The stomach cancer incidence in Japan is not just twice as high as in the United States, not three times as high, and riot four or five times as high, but more than seven times as high. That's right, the incidence of stomach cancer in Japan is more than seven times as high as it is in the United States .... and, believe me, the rate of stomach cancer in the United States is not low. In fact, the United States has a much higher rate of stomach cancer than most of the other civilized countries.
Now I have one little bit more to add to this weird story. You know the good old soy sauce, so dear to the hearts of most people who like Oriental food? Well, its main ingredient for flavoring is — guess what? You'd never guess. Nothing else but dear old MSG! Of course, the Japanese use lots of soy sauce, so they sure do get plenty of MSG.
Don't you think somebody ought to bring these facts to the attention of the Japanese?
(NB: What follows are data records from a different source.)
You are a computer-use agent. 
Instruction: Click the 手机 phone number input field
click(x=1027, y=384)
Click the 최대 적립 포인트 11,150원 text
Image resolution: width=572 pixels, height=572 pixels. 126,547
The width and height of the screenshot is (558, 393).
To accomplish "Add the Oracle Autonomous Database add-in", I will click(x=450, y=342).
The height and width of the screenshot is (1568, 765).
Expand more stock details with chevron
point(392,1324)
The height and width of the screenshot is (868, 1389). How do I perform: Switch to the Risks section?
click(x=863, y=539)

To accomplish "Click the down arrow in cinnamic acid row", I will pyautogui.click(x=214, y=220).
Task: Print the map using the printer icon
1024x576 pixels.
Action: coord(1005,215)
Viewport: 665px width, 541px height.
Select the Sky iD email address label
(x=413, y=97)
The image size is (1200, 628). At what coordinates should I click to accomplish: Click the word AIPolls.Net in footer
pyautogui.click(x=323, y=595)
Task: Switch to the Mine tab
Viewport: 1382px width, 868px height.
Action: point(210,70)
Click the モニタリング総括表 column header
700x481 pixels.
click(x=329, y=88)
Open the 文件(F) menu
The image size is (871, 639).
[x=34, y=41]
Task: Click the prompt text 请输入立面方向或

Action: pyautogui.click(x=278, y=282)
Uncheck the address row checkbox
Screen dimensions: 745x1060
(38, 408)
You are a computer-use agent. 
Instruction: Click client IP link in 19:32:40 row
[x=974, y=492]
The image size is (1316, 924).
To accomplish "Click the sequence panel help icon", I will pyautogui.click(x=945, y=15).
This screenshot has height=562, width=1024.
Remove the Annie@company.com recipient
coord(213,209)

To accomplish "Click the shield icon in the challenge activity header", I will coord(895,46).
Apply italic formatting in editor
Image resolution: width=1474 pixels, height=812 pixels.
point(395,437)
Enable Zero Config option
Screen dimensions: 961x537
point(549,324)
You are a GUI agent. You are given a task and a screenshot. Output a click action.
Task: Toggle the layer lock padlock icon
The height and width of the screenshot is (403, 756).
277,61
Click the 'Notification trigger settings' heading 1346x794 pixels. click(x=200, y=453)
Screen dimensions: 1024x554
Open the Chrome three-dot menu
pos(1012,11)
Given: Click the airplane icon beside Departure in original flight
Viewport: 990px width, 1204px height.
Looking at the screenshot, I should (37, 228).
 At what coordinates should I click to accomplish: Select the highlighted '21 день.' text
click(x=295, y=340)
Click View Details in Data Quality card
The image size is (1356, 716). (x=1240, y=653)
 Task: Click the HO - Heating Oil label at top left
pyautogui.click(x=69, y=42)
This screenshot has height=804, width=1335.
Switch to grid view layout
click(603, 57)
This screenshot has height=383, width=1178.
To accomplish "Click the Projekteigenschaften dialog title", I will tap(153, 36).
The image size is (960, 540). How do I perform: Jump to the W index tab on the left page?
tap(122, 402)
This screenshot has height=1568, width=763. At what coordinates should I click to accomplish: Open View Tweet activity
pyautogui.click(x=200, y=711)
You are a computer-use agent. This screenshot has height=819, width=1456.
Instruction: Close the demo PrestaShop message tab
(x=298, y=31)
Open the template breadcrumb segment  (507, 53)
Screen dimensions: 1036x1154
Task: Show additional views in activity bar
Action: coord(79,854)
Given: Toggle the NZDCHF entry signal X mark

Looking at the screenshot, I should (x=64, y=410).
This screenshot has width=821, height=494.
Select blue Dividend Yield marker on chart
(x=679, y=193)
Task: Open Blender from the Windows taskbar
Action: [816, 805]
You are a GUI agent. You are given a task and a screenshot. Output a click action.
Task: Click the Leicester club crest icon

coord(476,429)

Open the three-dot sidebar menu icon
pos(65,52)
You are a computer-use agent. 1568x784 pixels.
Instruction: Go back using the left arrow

I love all people — Japanese, Chinese, Burmese or Timbuktuese — and I write nasty stories like this because of my sincere love for people .... except maybe those people who make MSG.
So, what is monosodium glutamate? I'd like to close this chapter with the following quotation from the writing if someone I consider to have been a truly great man .... and a wise one, too .... J. I. Rodale:
"Monosodium glutamate is a food flavoring used quite generally today by canners and restaurants to add flavor to foods. In the first place, the need for such artificial adding of food flavoring may be due to the way our food is raised today. With the use of chemical fertilizers, hybridization and other commercial practices that have entered into farming in the last few decades, there seems to be some evidence that the taste of food is degenerating. Those who grow their food organically note a great difference in the taste of their crops. At this point I believe that monosodium glutamate is a food product itself and as such is not dangerous to health. It is extracted from proteins. But you know how things are with big business that is always looking for cheaper and more efficient ways of manufacture. One of these days they will perfect a method of producing this chemical synthetically and then there may be danger in its use."